Job
Rewrite the lines below with "dropdown" in place of "menu", leaving everything else unchanged.

***

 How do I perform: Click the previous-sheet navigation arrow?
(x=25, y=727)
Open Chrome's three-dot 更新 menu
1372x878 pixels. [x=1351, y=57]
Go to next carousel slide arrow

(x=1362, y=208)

***

Final result
 How do I perform: Click the previous-sheet navigation arrow?
(x=25, y=727)
Open Chrome's three-dot 更新 dropdown
1372x878 pixels. [x=1351, y=57]
Go to next carousel slide arrow

(x=1362, y=208)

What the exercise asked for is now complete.